Top of Available data

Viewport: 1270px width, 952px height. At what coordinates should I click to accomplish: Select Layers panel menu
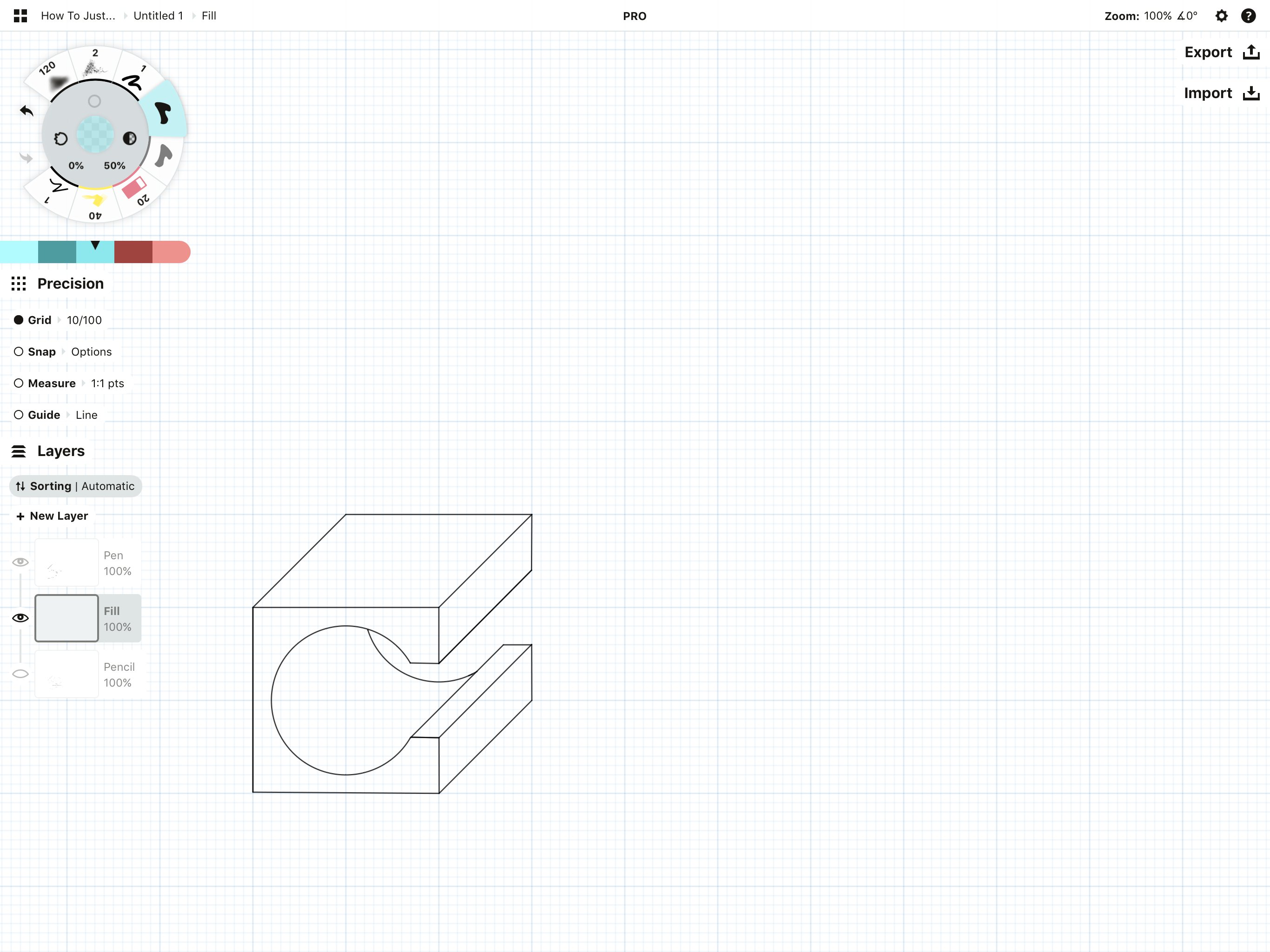point(18,451)
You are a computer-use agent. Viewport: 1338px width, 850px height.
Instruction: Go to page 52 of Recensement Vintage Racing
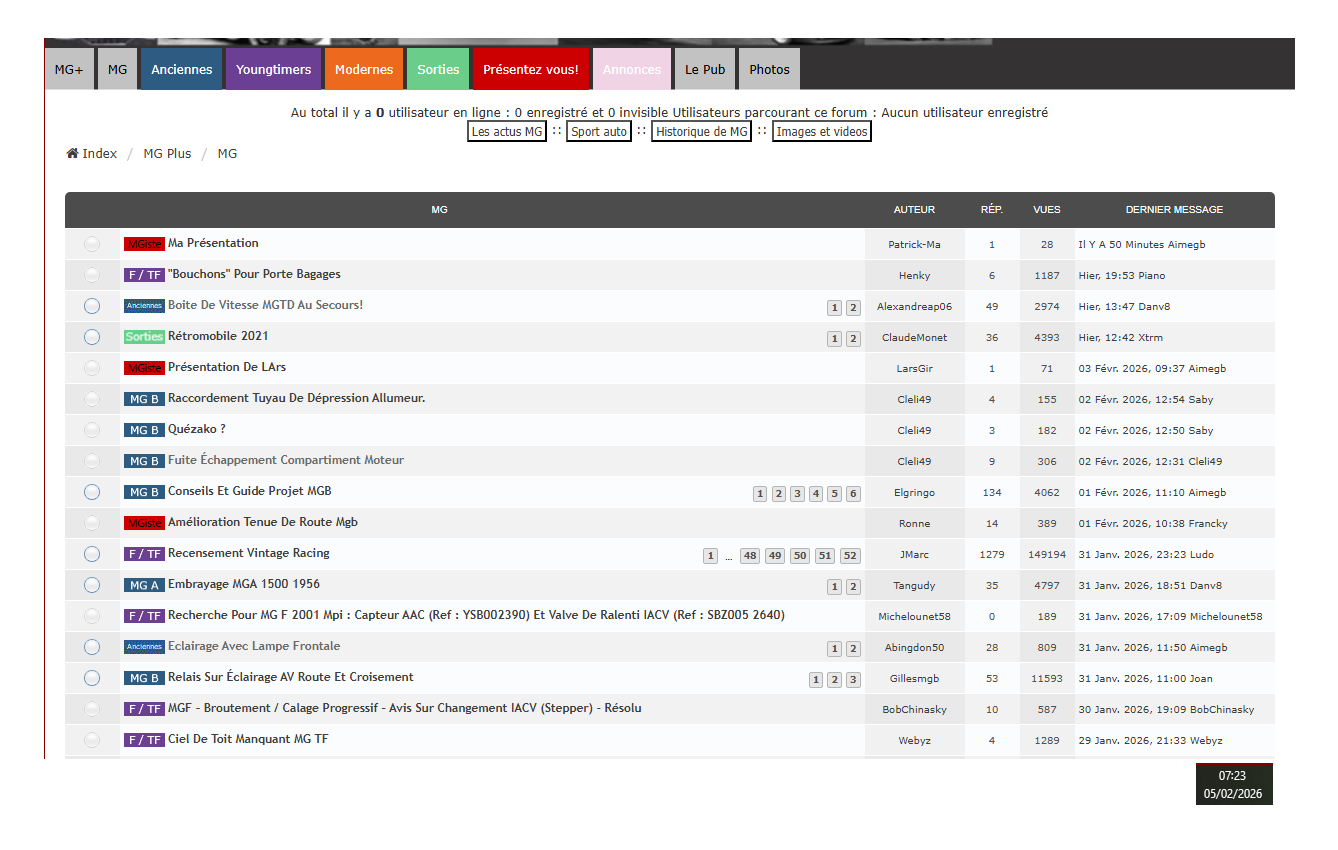[850, 556]

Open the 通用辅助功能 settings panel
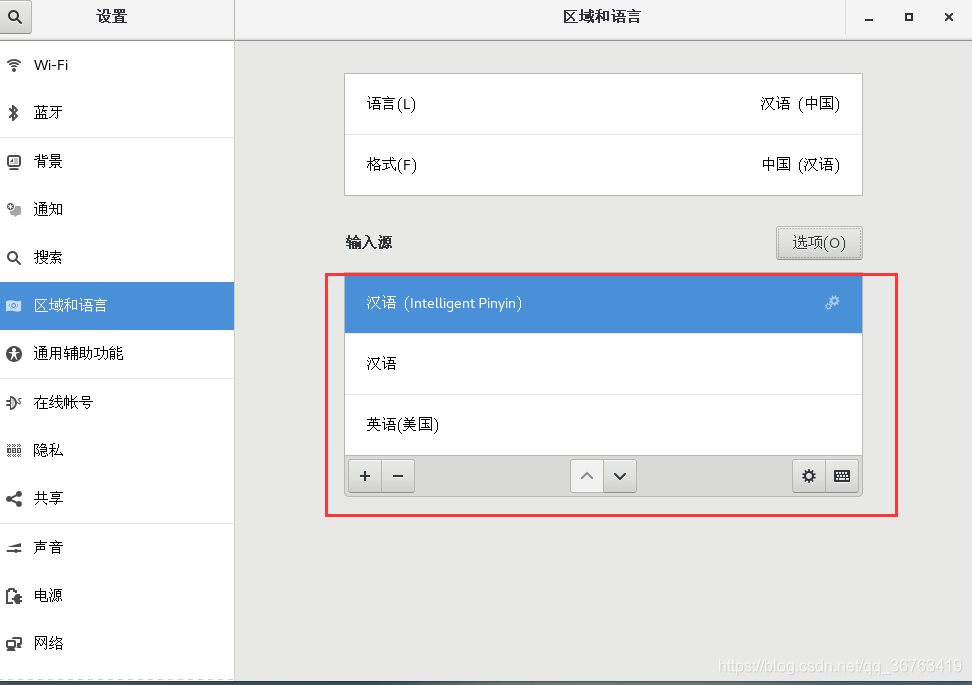pyautogui.click(x=60, y=354)
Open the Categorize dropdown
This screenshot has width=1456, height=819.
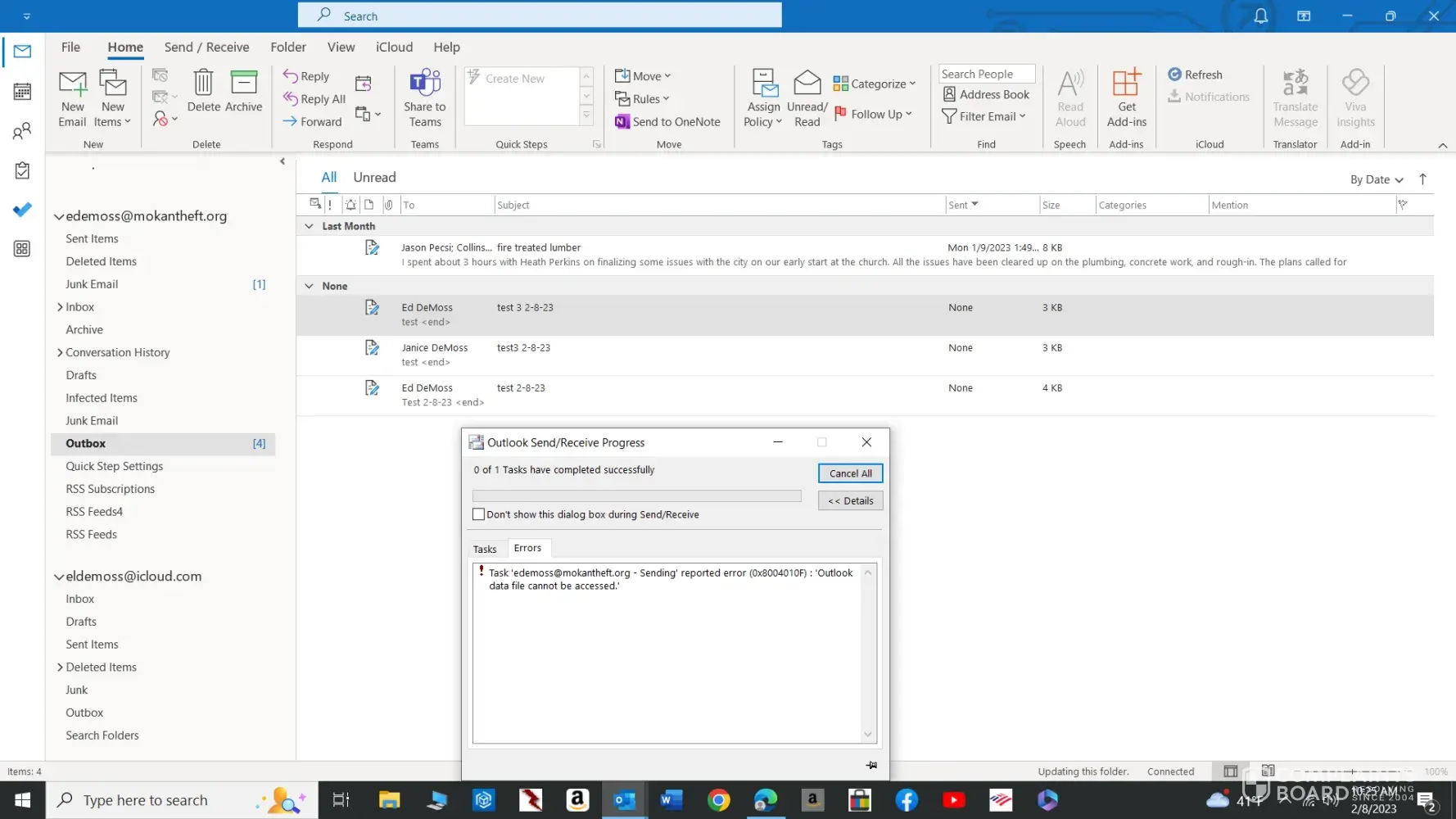[x=875, y=84]
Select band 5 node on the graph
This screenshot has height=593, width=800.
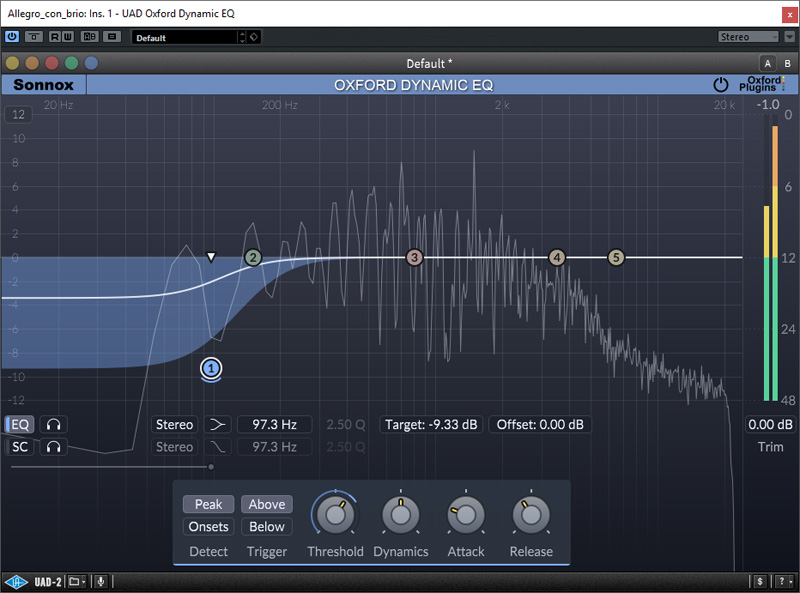[616, 258]
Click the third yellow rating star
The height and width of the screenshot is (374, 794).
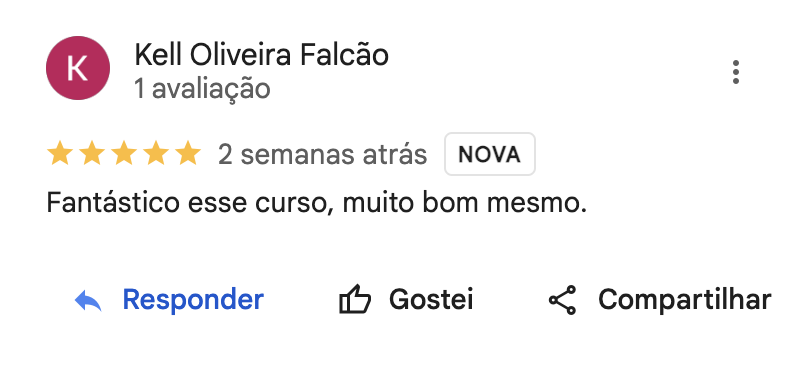124,153
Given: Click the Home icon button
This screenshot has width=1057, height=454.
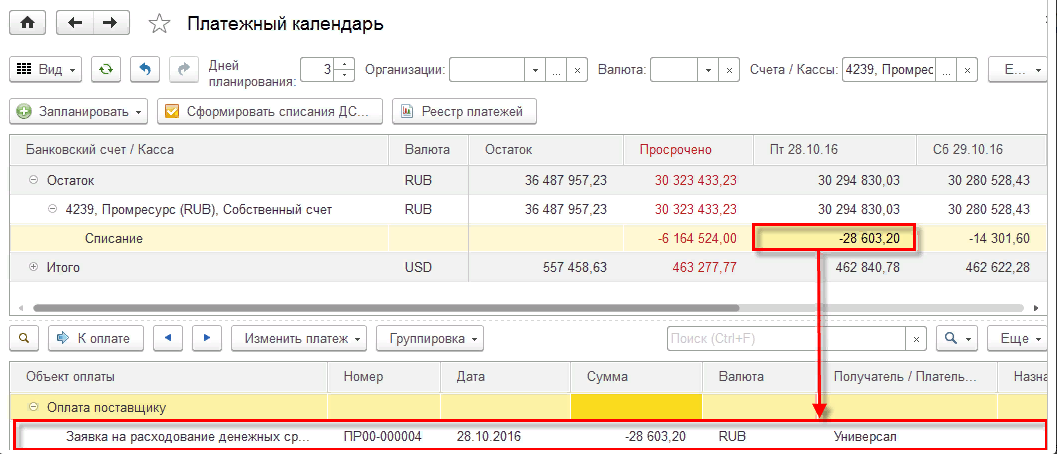Looking at the screenshot, I should [x=27, y=22].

Bottom of Available data

Goal of the exercise — Could you give the material above again, exactly and without its pictures?

Solution for this problem —
Viewport: 1270px width, 952px height. At what coordinates should I click to accomplish: Select Layers panel menu
point(18,451)
You are a computer-use agent. Viewport: 1338px width, 850px height.
Instruction: Go to page 52 of Recensement Vintage Racing
[850, 556]

Open the 通用辅助功能 settings panel
pyautogui.click(x=60, y=354)
Open the Categorize dropdown
This screenshot has width=1456, height=819.
[x=875, y=84]
Select band 5 node on the graph
This screenshot has height=593, width=800.
[616, 258]
Click the third yellow rating star
The height and width of the screenshot is (374, 794).
124,153
Given: Click the Home icon button
This screenshot has width=1057, height=454.
Looking at the screenshot, I should [x=27, y=22].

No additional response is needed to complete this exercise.